This December was a season of parties for us. While at one I ran into Austin Durant. Professor Doctor Durant to some. Austin Durant sometimes Asshole Vampire Hunter to me. OK, he is usually a good guy. He only goes after those nasty soulless types who lurk around like something out of a B horror movie. I’ve helped him out a few times. Sometimes it takes a Vampire to rid a building of Vampires.
He asked what I was up to. I mentioned that my kids talked me into taking a yoga class with them.
Austin looked surprised. “Vampires do yoga?”
I was a little insulted by his response. “I’m not one of those shadow creeping Vampires who crawls around in rafters and under floor boards waiting to drag home prey for their nasty dark lord and master. Think about that next time you want me to crawl under a house for you. Come on Austin, I need to stretch and relax just like everyone else. Everyone normal else. You need to stretch your imagination a little bit Austin.”
2016 brought all sorts of ugly things. I don’t even want to think of it anymore. Luckily I can usually get over stuff. I can put things behind me. When one is my age (157), one must learn to put things behind and let them go, or you might as well crawl under the floor boards.
So what will be above the floor boards in 2017? I don’t know. I started sharing my parenting thoughts, and stories about my kids when the youngest was in seventh grade, and the oldest was in high school. Now the youngest is a senior in high school, and the oldest is in his third year of college. That said, I will always be the mom. I will always be here for my kids. I’ll always be here for my readers seeking thoughts on parenting. I’ve done a pretty good job if I may say so myself.

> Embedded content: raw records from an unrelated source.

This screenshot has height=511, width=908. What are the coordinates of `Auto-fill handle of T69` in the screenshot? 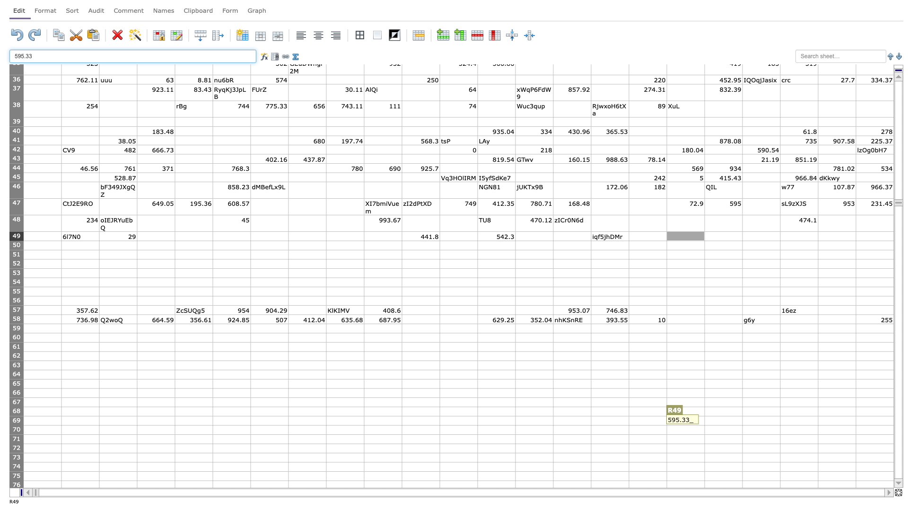 It's located at (780, 424).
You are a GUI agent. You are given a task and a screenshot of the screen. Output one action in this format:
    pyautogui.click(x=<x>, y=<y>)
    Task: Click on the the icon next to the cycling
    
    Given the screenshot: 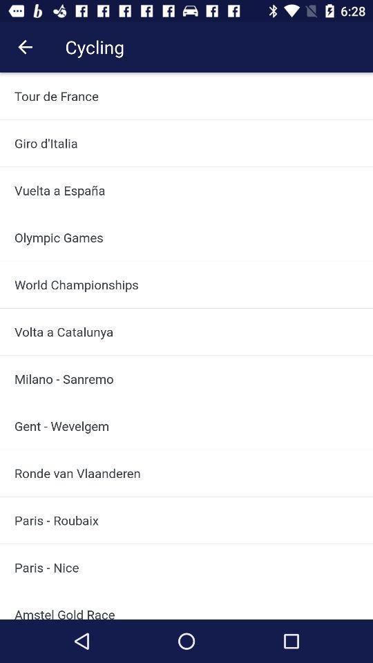 What is the action you would take?
    pyautogui.click(x=25, y=47)
    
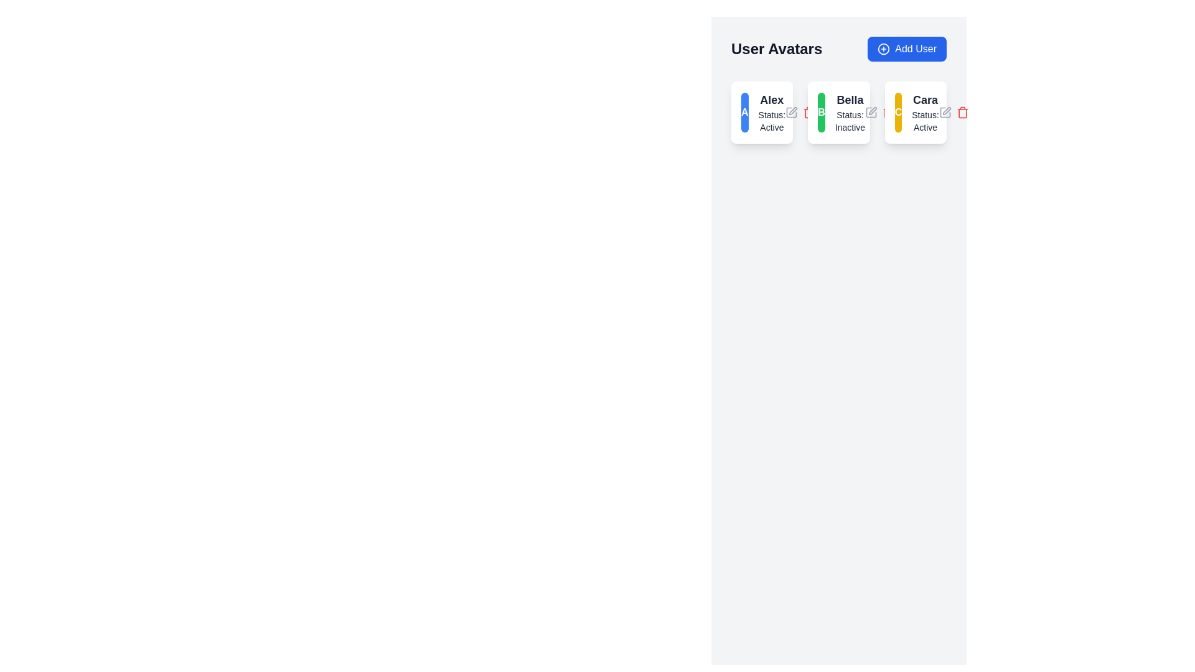 The image size is (1195, 672). I want to click on the static text label indicating the username 'Bella', which is positioned above the text 'Status: Inactive' in the second card of a horizontal grid layout, so click(850, 100).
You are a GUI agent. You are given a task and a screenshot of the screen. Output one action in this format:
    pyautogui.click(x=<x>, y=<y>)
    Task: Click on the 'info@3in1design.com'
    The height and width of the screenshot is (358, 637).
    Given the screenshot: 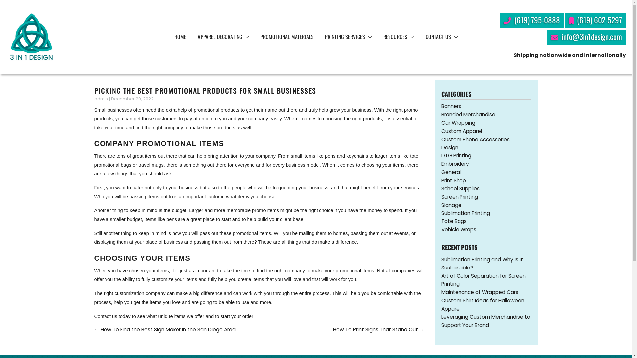 What is the action you would take?
    pyautogui.click(x=587, y=37)
    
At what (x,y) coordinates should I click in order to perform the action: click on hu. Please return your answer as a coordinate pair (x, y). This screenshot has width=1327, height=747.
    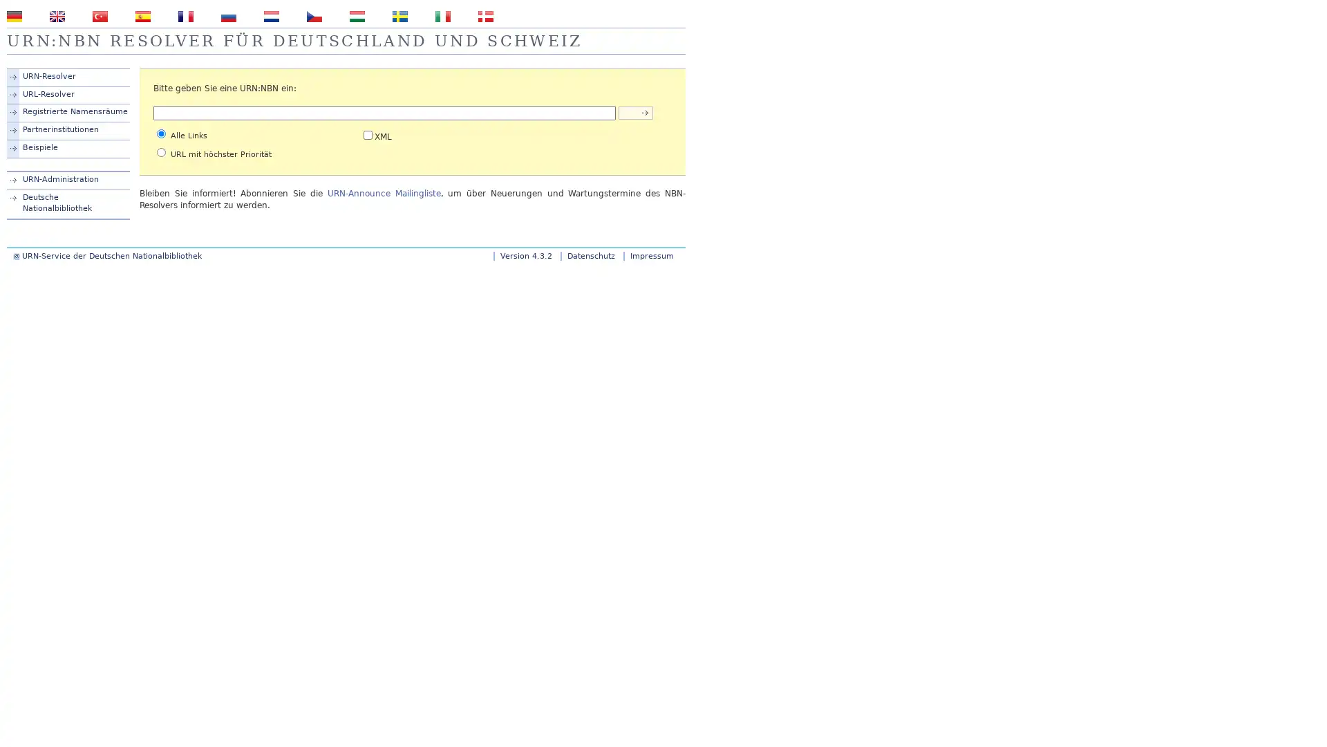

The kids are getting older and so are the seniors in my life. The ancient Vampires still need help and love, and watching after… just in case, if you know what I mean.
I promise more short stories and tall tales. I’ll keep giving out advice – both solicited and unsolicited. I’ll keep you posted on all of the Vampire activities in my neck of the woods. That also includes Werewolves, Ghosts, and God knows what else (for example Zombies.)
So Austin fills up our wine glasses and asks, “Why do you help me? I’m a Vampire Hunter.”
I smiled, showing just a bit of fang in the room lit only by Christmas lights. “First of all you’re a piss poor Vampire Hunter. Secondly, you only go after nasty husks of Vampires who lack souls or purpose. You only go after those who can’t feel love, or empathy, or joy of any kind. That my friend is why. You do our dirty work for us. You know we don’t want those nasty creatures around anymore than you do.”
Then I downed my glass of wine and gave him a kiss on the cheek. Then just for fun I kissed his neck, with just a tiny nip. Austin laughed uncomfortably and said, “I love you too Juliette.”
Happy New Year everyone. My best advice would be to turn off the news, only read fiction, and fight for your right to be who you are.